:: YOUR GOAL ::
Repeat each line of the material exactly.
**********
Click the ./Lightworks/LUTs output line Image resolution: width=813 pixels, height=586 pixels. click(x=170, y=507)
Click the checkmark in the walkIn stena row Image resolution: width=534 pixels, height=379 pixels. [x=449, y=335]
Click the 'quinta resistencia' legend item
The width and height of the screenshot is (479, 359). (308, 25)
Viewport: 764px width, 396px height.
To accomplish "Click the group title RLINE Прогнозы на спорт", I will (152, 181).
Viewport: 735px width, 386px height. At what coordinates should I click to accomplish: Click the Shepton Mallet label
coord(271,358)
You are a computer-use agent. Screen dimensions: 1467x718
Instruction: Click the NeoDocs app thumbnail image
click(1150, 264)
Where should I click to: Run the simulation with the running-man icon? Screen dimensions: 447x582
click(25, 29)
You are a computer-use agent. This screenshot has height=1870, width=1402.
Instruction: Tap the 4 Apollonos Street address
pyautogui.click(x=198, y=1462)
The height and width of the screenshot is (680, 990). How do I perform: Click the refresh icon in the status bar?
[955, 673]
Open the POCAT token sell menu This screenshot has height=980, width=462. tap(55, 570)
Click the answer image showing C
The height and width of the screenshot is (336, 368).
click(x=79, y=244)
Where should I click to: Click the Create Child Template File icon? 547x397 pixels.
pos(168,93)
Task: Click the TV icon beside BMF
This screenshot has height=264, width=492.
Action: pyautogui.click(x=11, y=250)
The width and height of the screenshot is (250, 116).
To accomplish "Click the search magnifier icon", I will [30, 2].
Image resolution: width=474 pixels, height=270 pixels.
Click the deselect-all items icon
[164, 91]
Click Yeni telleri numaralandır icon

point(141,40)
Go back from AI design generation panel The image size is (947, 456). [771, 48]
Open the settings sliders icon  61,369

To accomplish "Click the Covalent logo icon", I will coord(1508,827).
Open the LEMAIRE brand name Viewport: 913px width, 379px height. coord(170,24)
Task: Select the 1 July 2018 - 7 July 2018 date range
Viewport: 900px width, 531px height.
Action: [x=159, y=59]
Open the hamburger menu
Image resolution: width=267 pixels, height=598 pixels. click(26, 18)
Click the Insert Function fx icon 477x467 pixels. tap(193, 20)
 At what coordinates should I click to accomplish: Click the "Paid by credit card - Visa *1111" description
**********
:: ANSWER TO THIS TASK ::
Click the ./Lightworks/LUTs output line Image resolution: width=813 pixels, height=586 pixels. click(x=170, y=507)
Click the checkmark in the walkIn stena row Image resolution: width=534 pixels, height=379 pixels. [x=449, y=335]
Click the 'quinta resistencia' legend item
The width and height of the screenshot is (479, 359). (308, 25)
Viewport: 764px width, 396px height.
To accomplish "Click the group title RLINE Прогнозы на спорт", I will (152, 181).
Viewport: 735px width, 386px height. At what coordinates should I click to accomplish: Click the Shepton Mallet label
coord(271,358)
You are a computer-use agent. Screen dimensions: 1467x718
Instruction: Click the NeoDocs app thumbnail image
click(1150, 264)
Where should I click to: Run the simulation with the running-man icon? Screen dimensions: 447x582
click(25, 29)
You are a computer-use agent. This screenshot has height=1870, width=1402.
Instruction: Tap the 4 Apollonos Street address
pyautogui.click(x=198, y=1462)
The height and width of the screenshot is (680, 990). How do I perform: Click the refresh icon in the status bar?
[955, 673]
Open the POCAT token sell menu This screenshot has height=980, width=462. tap(55, 570)
Click the answer image showing C
The height and width of the screenshot is (336, 368).
click(x=79, y=244)
Where should I click to: Click the Create Child Template File icon? 547x397 pixels.
pos(168,93)
Task: Click the TV icon beside BMF
This screenshot has height=264, width=492.
Action: pyautogui.click(x=11, y=250)
The width and height of the screenshot is (250, 116).
To accomplish "Click the search magnifier icon", I will [30, 2].
Image resolution: width=474 pixels, height=270 pixels.
Click the deselect-all items icon
[164, 91]
Click Yeni telleri numaralandır icon

point(141,40)
Go back from AI design generation panel The image size is (947, 456). [771, 48]
Open the settings sliders icon  61,369

To accomplish "Click the Covalent logo icon", I will coord(1508,827).
Open the LEMAIRE brand name Viewport: 913px width, 379px height. coord(170,24)
Task: Select the 1 July 2018 - 7 July 2018 date range
Viewport: 900px width, 531px height.
Action: [x=159, y=59]
Open the hamburger menu
Image resolution: width=267 pixels, height=598 pixels. click(26, 18)
Click the Insert Function fx icon 477x467 pixels. tap(193, 20)
 At what coordinates should I click to accomplish: Click the "Paid by credit card - Visa *1111" description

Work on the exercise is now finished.